Le parole “risuonano”, ma occorre prestare ad esse attenzione. Veicolano prevalentemente emozioni. Le analisi sociali del momento sono particolarmente allarmanti da questo punto di vista: la carenza di comunicazione ha prodotto danni “culturali”.
Nell’antichità l’identità di un popolo, e quindi anche della singola persona, passava attraverso l’oralità. Con i racconti del passato e anche quelli familiari si costruiva la coscienza etica e si trasmetteva il patrimonio dei valori di riferimento. Questo compito oggi è stato delegato alla televisione, prevalentemente, e negli ultimi anni anche alla rete. Abbiamo permesso che i media educassero i nostri figli.

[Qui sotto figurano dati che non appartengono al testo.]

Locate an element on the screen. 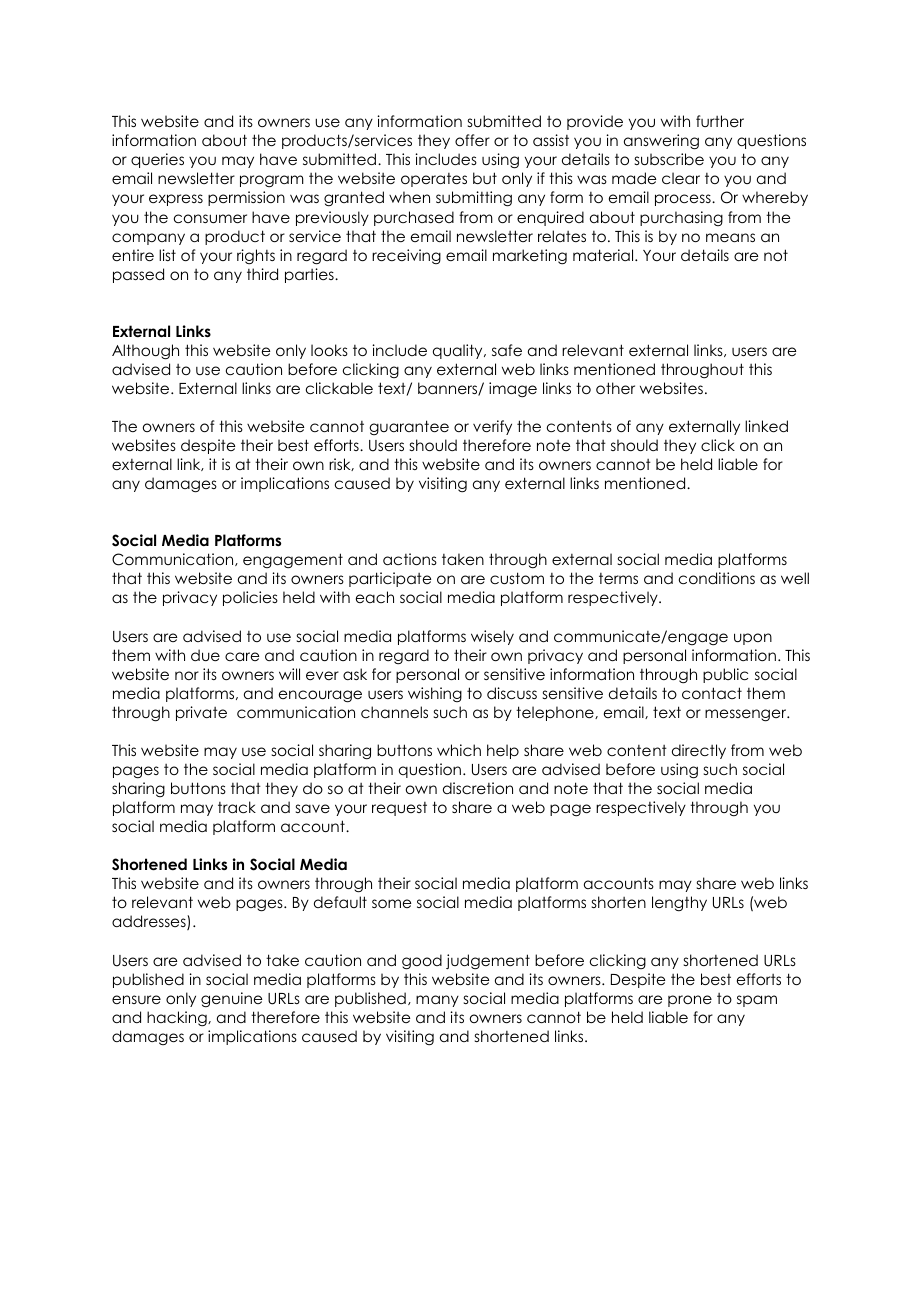 Image resolution: width=924 pixels, height=1308 pixels. conditions is located at coordinates (717, 578).
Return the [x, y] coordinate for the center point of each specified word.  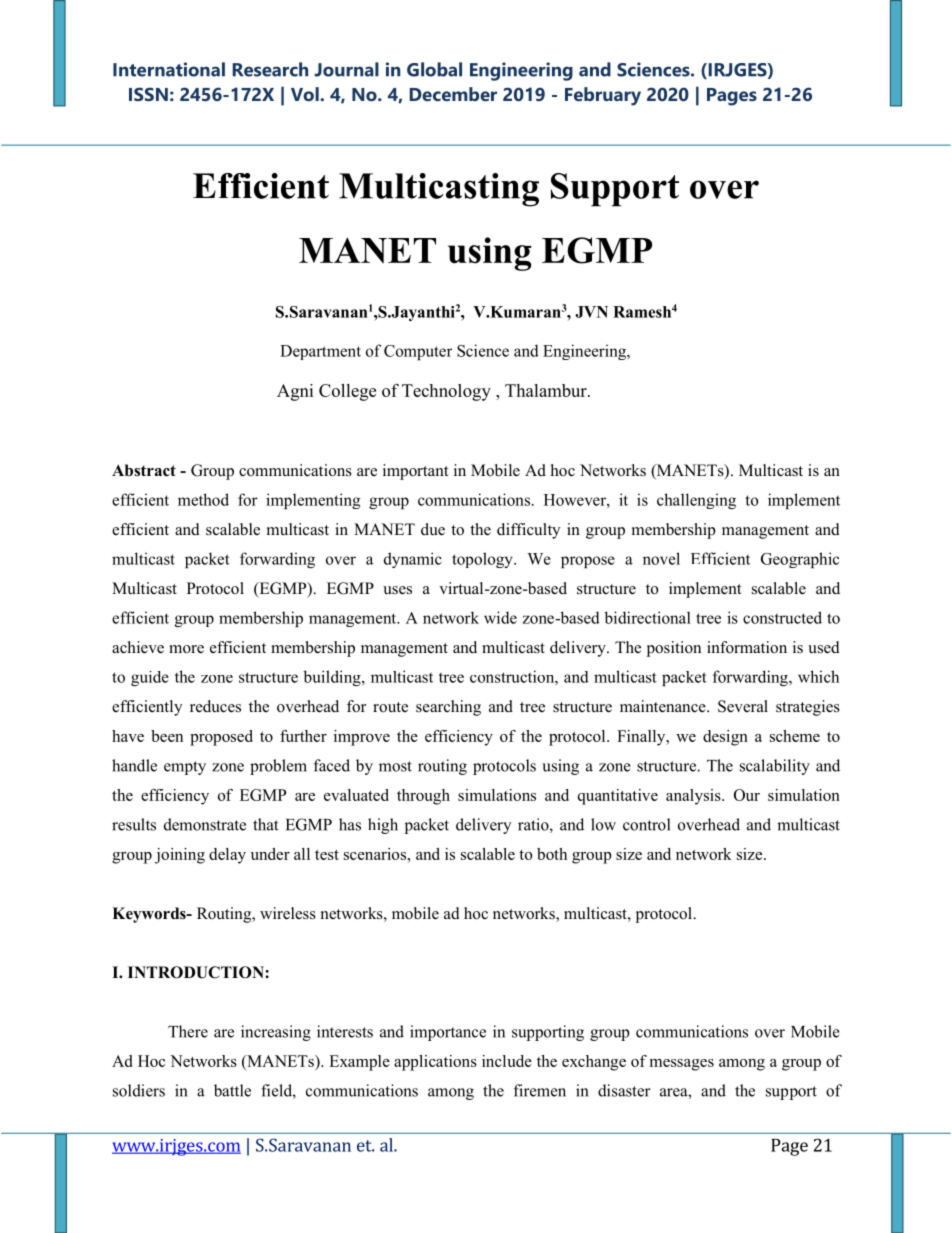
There [188, 1031]
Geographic [800, 560]
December [453, 94]
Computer [418, 352]
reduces [215, 706]
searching [448, 708]
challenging [696, 501]
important [415, 472]
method [203, 499]
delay [227, 856]
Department [320, 352]
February [603, 96]
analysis [694, 797]
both [552, 854]
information [747, 647]
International [169, 69]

Peccato che la comunicazione dei media sia gestita in maniera indiscriminata e sia disseminata di distorsioni e falsità, nonché di “verità” che andrebbero somministrate alle giovani generazioni con un minimo di “posologia”.
Soprattutto, però – avvertono gli psicologi -, la comunicazione assorbita attraverso i media è priva di spessore sentimentale. Esiste un gradino fondamentale fra emozione e sentimento, e quel gradino è proprio il terreno di una efficace azione educativa.
E’ lavorando quell’humus, quando ancora siamo in tempo, che si forgia l’essere umano. Settembre, dunque, sia propizio all’aratura e alla semina “sentimentale”!